It looks like your true intent wasn't to find characters with diacritics, but to ensure that a given name - either specified in isolation or as the username part of an email address (the part before @) - is composed only of the following:

  • lowercase ASCII-range (English) letters, i.e. a through z
  • a . or space, if any, to separate the name components.
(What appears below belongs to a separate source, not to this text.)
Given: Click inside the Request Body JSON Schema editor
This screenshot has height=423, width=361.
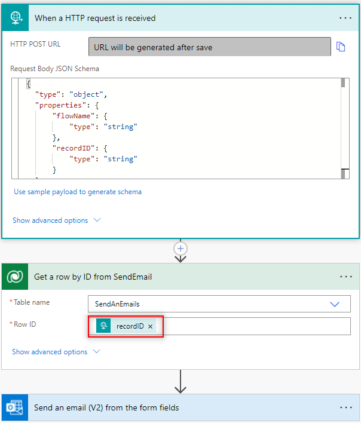Looking at the screenshot, I should point(179,128).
A PowerShell-idiomatic solution is to define a Test-Name function that indicates whether a give name is valid:

function Test-Name {

  param (
      [Parameter(Mandatory)]
      [string]$Name
  )
  
  $Name -cmatch '^[a-z]+(?:[. ][a-z]+)?(?:@.+)?$'

}

Calling Test-Name with, for example, foo.bar, foo bar, foo.bar@example.org, or foobar@example.org yields $true, whereas föo.bär, Foo.bar, foo-bar, and .foobar yield $false.

Note:

  • If uppercase English letters are also acceptable, replace -cmatch with -match.

  • To allow additional separator characters, add them to the [. ] character set; e.g., to include - and _, use [. _-] (place - first or last, so that it isn't interpreted as part of a range of characters, such as in [a-z])

  • (?:@.+)? matches everything starting with @, if present (but places no constraint on what follows the @ other than having to comprise at least one character).

  • Note how the entire string is matched to ensure that a name doesn't start or end with a . or space, and that only one separator is present.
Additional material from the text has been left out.